#### Listed entries

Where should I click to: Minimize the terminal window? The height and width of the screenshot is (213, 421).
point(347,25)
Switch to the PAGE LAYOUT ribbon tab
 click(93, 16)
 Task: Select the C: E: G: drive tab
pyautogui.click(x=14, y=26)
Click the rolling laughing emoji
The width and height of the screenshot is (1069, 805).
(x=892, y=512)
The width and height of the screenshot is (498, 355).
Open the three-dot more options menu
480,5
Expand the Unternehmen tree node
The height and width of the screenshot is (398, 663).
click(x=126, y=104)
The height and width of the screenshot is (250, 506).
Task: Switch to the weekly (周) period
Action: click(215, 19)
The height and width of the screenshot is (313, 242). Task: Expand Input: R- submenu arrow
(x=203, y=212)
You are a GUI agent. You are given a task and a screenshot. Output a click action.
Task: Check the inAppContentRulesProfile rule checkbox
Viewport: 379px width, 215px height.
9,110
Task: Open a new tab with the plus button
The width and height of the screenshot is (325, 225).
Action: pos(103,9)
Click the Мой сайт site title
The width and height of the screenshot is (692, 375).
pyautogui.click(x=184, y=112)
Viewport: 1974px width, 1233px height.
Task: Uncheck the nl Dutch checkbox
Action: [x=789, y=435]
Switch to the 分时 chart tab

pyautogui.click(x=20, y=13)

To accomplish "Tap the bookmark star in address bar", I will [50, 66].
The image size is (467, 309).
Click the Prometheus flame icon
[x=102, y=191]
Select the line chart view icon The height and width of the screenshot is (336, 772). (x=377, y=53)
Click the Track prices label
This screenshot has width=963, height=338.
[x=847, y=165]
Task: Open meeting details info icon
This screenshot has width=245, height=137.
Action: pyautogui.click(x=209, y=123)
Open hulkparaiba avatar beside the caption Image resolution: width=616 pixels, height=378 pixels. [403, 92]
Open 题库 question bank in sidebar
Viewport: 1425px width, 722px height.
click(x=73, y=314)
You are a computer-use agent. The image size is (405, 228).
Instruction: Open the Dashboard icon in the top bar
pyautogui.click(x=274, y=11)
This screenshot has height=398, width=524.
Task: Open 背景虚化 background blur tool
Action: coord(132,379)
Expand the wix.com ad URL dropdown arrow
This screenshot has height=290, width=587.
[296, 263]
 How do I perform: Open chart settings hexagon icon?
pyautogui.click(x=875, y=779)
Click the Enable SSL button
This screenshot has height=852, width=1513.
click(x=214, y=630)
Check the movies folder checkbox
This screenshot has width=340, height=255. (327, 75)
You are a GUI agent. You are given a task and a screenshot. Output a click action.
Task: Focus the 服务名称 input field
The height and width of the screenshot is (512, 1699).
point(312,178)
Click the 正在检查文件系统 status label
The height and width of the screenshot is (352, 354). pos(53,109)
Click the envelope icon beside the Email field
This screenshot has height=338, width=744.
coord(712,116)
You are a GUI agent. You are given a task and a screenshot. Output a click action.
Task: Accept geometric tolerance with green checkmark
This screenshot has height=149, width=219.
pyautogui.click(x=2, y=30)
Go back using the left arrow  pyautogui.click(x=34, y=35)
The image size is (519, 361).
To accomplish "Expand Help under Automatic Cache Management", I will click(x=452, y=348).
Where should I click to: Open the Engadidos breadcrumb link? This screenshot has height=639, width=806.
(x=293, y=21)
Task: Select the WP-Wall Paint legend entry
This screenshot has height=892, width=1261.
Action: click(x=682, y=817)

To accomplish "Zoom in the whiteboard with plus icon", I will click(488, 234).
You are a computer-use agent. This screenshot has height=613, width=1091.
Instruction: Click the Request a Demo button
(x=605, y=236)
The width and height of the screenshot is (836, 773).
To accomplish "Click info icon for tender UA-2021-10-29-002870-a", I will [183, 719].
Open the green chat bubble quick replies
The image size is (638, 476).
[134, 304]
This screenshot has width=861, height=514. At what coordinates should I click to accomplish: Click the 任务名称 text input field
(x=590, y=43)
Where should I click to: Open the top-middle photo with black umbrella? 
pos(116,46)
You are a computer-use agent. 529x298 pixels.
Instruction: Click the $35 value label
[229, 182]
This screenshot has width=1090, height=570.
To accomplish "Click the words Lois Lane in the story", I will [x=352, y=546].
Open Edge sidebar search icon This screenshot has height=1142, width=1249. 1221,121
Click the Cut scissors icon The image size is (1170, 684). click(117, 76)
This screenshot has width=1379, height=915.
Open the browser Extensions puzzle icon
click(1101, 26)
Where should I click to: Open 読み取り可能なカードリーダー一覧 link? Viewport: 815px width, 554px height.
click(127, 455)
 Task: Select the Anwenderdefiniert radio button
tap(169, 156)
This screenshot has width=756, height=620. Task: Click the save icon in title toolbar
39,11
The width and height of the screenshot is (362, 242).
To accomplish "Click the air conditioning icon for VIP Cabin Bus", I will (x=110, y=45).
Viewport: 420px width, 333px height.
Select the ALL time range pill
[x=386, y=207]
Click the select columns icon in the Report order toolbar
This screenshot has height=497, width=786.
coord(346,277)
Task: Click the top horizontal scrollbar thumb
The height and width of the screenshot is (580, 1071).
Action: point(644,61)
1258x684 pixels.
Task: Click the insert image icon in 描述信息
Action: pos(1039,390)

########

▶ [Task details]:
Copy every record above out again, word for word.

▶ [Solution for this task]:
Where should I click to: Minimize the terminal window? The height and width of the screenshot is (213, 421).
point(347,25)
Switch to the PAGE LAYOUT ribbon tab
 click(93, 16)
 Task: Select the C: E: G: drive tab
pyautogui.click(x=14, y=26)
Click the rolling laughing emoji
The width and height of the screenshot is (1069, 805).
(x=892, y=512)
The width and height of the screenshot is (498, 355).
Open the three-dot more options menu
480,5
Expand the Unternehmen tree node
The height and width of the screenshot is (398, 663).
click(x=126, y=104)
The height and width of the screenshot is (250, 506).
Task: Switch to the weekly (周) period
Action: click(215, 19)
The height and width of the screenshot is (313, 242). Task: Expand Input: R- submenu arrow
(x=203, y=212)
You are a GUI agent. You are given a task and a screenshot. Output a click action.
Task: Check the inAppContentRulesProfile rule checkbox
Viewport: 379px width, 215px height.
9,110
Task: Open a new tab with the plus button
The width and height of the screenshot is (325, 225).
Action: pos(103,9)
Click the Мой сайт site title
The width and height of the screenshot is (692, 375).
pyautogui.click(x=184, y=112)
Viewport: 1974px width, 1233px height.
Task: Uncheck the nl Dutch checkbox
Action: [x=789, y=435]
Switch to the 分时 chart tab

pyautogui.click(x=20, y=13)

To accomplish "Tap the bookmark star in address bar", I will [50, 66].
The image size is (467, 309).
Click the Prometheus flame icon
[x=102, y=191]
Select the line chart view icon The height and width of the screenshot is (336, 772). (x=377, y=53)
Click the Track prices label
This screenshot has width=963, height=338.
[x=847, y=165]
Task: Open meeting details info icon
This screenshot has width=245, height=137.
Action: pyautogui.click(x=209, y=123)
Open hulkparaiba avatar beside the caption Image resolution: width=616 pixels, height=378 pixels. [403, 92]
Open 题库 question bank in sidebar
Viewport: 1425px width, 722px height.
click(x=73, y=314)
You are a computer-use agent. The image size is (405, 228).
Instruction: Open the Dashboard icon in the top bar
pyautogui.click(x=274, y=11)
This screenshot has height=398, width=524.
Task: Open 背景虚化 background blur tool
Action: coord(132,379)
Expand the wix.com ad URL dropdown arrow
This screenshot has height=290, width=587.
[296, 263]
 How do I perform: Open chart settings hexagon icon?
pyautogui.click(x=875, y=779)
Click the Enable SSL button
This screenshot has height=852, width=1513.
click(x=214, y=630)
Check the movies folder checkbox
This screenshot has width=340, height=255. (327, 75)
You are a GUI agent. You are given a task and a screenshot. Output a click action.
Task: Focus the 服务名称 input field
The height and width of the screenshot is (512, 1699).
point(312,178)
Click the 正在检查文件系统 status label
The height and width of the screenshot is (352, 354). pos(53,109)
Click the envelope icon beside the Email field
This screenshot has height=338, width=744.
coord(712,116)
You are a GUI agent. You are given a task and a screenshot. Output a click action.
Task: Accept geometric tolerance with green checkmark
This screenshot has height=149, width=219.
pyautogui.click(x=2, y=30)
Go back using the left arrow  pyautogui.click(x=34, y=35)
The image size is (519, 361).
To accomplish "Expand Help under Automatic Cache Management", I will click(x=452, y=348).
Where should I click to: Open the Engadidos breadcrumb link? This screenshot has height=639, width=806.
(x=293, y=21)
Task: Select the WP-Wall Paint legend entry
This screenshot has height=892, width=1261.
Action: click(x=682, y=817)

To accomplish "Zoom in the whiteboard with plus icon", I will click(488, 234).
You are a computer-use agent. This screenshot has height=613, width=1091.
Instruction: Click the Request a Demo button
(x=605, y=236)
The width and height of the screenshot is (836, 773).
To accomplish "Click info icon for tender UA-2021-10-29-002870-a", I will [183, 719].
Open the green chat bubble quick replies
The image size is (638, 476).
[134, 304]
This screenshot has width=861, height=514. At what coordinates should I click to accomplish: Click the 任务名称 text input field
(x=590, y=43)
Where should I click to: Open the top-middle photo with black umbrella? 
pos(116,46)
You are a computer-use agent. 529x298 pixels.
Instruction: Click the $35 value label
[229, 182]
This screenshot has width=1090, height=570.
To accomplish "Click the words Lois Lane in the story", I will [x=352, y=546].
Open Edge sidebar search icon This screenshot has height=1142, width=1249. 1221,121
Click the Cut scissors icon The image size is (1170, 684). click(117, 76)
This screenshot has width=1379, height=915.
Open the browser Extensions puzzle icon
click(1101, 26)
Where should I click to: Open 読み取り可能なカードリーダー一覧 link? Viewport: 815px width, 554px height.
click(127, 455)
 Task: Select the Anwenderdefiniert radio button
tap(169, 156)
This screenshot has width=756, height=620. Task: Click the save icon in title toolbar
39,11
The width and height of the screenshot is (362, 242).
To accomplish "Click the air conditioning icon for VIP Cabin Bus", I will (x=110, y=45).
Viewport: 420px width, 333px height.
Select the ALL time range pill
[x=386, y=207]
Click the select columns icon in the Report order toolbar
This screenshot has height=497, width=786.
coord(346,277)
Task: Click the top horizontal scrollbar thumb
The height and width of the screenshot is (580, 1071).
Action: point(644,61)
1258x684 pixels.
Task: Click the insert image icon in 描述信息
Action: pos(1039,390)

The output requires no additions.